In the case of Sackett vs. EPA, the Supreme Court is deciding if the scope of the Clean Water Act should be lessened.
Government Spending and the Thrifty Food Plan
“We’ve had a lot of extraordinary government spending beyond normal budgeting over the last couple years since the beginning of COVID; the federal deficit reflects that,” said Ethan Lane, NCBA vice president of government affairs, on an Oct. 20, 2022, Beltway Beef podcast titled “The Election’s Impact on the Cattle Industry.”
“You’re going to see a lot of these incoming members of Congress really keyed in on that and really focused on where money’s going out the door, where we’re spending too much and where they can tighten the belt,” he continued.
Prioritizing just that, newly elected Chairman of the House Committee on Agriculture for the 118th Congress Rep. Glenn “GT” Thompson (R-Penn.) and Sen. John Boozman (R-Ark.), ranking member of the Senate Committee on Agriculture, called for a Government Accountability Office (GAO) review of the U.S. Department of Agriculture’s (USDA) Thrifty Food Plan.
According to https://www.fns.usda.gov/snap/thriftyfoodplan, the Thrifty Food Plan is one of four food plans USDA develops that estimates the cost of a healthy diet across various price points – Thrifty, Low-Cost, Moderate-Cost and Liberal – with the Thrifty Food Plan as the lowest cost of the four. It represents a nutritious, practical, cost-effective diet prepared at home for a reference family defined as an adult male and female, ages 20 to 50, and two children, ages 6 to 8 and 9 to 11. (This definition does not impact household eligibility for the Supplemental Nutrition Assistance Program or SNAP).
According to a Dec. 14, 2022, House Committee on Agriculture press release, the GAO found that the process by which the Thrifty Food Plan was updated was flawed by egregious executive overreach, lacked an economic peer-review process and included faulty decision making that resulted in a cost to American taxpayers of more than a quarter-trillion dollars, according to the Congressional Budget Office.
The GAO’s evaluation indicates that USDA neglected to provide documentation or justification for decisions, did not seek out or provide sufficient information for independent, external peer-review and did not meet any project management standards.

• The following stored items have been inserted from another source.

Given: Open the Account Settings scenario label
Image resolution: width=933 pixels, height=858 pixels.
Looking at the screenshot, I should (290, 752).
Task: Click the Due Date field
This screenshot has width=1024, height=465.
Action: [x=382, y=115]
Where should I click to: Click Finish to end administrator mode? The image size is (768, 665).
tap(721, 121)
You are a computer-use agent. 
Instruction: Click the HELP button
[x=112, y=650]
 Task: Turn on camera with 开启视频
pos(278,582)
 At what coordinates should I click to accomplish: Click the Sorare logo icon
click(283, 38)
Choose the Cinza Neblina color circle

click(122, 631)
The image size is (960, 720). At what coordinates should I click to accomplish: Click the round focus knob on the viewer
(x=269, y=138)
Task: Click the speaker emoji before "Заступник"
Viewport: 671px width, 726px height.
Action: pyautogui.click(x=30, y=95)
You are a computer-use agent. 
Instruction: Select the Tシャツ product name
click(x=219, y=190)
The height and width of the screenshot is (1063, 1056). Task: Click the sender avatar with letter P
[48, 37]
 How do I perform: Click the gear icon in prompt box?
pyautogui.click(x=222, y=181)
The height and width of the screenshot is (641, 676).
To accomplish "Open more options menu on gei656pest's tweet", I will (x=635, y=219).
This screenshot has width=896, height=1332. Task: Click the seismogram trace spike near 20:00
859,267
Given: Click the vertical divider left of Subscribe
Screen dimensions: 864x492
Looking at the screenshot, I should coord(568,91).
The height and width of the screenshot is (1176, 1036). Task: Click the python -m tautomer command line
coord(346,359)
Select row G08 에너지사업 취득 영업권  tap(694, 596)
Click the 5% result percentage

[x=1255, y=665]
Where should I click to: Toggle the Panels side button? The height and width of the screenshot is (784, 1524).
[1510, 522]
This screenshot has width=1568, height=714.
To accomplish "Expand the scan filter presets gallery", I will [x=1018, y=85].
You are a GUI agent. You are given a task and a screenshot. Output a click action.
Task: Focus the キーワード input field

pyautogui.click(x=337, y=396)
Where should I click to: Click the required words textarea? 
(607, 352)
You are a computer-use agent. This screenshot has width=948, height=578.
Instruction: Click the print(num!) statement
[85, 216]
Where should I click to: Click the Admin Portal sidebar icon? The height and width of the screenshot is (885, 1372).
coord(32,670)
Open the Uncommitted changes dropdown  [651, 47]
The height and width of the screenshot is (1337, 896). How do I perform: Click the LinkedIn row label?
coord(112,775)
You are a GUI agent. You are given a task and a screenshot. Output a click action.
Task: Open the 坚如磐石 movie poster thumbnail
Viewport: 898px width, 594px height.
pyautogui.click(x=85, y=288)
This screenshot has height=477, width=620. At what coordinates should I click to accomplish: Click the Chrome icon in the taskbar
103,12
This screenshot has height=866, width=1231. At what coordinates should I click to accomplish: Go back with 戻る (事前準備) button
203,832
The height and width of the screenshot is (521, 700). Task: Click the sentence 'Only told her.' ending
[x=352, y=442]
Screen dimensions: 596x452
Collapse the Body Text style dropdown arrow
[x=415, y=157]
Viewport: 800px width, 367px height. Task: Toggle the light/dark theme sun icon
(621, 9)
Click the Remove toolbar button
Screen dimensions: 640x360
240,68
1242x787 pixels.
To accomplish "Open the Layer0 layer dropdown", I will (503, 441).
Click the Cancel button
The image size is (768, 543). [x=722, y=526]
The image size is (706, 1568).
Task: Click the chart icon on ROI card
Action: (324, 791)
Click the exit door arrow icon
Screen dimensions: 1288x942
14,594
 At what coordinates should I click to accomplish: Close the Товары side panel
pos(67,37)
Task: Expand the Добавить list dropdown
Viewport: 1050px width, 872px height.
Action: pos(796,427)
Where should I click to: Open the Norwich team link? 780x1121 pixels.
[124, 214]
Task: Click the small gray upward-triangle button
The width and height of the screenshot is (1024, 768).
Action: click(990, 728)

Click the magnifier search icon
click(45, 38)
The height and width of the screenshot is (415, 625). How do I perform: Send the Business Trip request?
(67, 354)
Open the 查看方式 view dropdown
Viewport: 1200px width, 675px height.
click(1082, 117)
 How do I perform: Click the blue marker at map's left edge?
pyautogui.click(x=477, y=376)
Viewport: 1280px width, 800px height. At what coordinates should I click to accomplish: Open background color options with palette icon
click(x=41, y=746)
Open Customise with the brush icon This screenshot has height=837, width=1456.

“For USDA, sidestepping Congress seems to have become a habit, but today’s report from GAO details a particularly egregious effort to pull the wool over the eyes of the public as it relates to the Thrifty Food Plan Update,” Thomson said in the press release. “USDA failed to fully disclose its rationale for decisions, to document its process and outcomes, and to sufficiently analyze the impacts of its choices, leaving taxpayers to foot the $256 billion bill. I am grateful to Comptroller Dodaro and his team for looking into this.”
“This report shows the problems with this process are far greater than USDA merely cutting corners,” Boozman added. “It is evident that the department’s political leadership set out to achieve a predetermined outcome and purposefully ignored important steps in the process that would get in their way. This is the opposite of good governance, and it shows that poor decision-making happens when the administration operates in a vacuum without proper oversight.”
In August 2021, the two Republican leaders sent a letter to Comptroller General Gene Dodaro asking GAO to review the process by which the 2021 Thrifty Food Plan Update – the basis for maximum SNAP benefits – was reevaluated to ensure it was conducted with the utmost integrity and credibility and is based on sound data. Currently, the largest component of the Farm Bill – around 80 percent – is SNAP, more commonly known as food stamps.
The elections are over and the new leaders are sworn in. While we Americans had to practice patience and acceptance during the long election process, we now have to find belief in and support our newly elected leaders.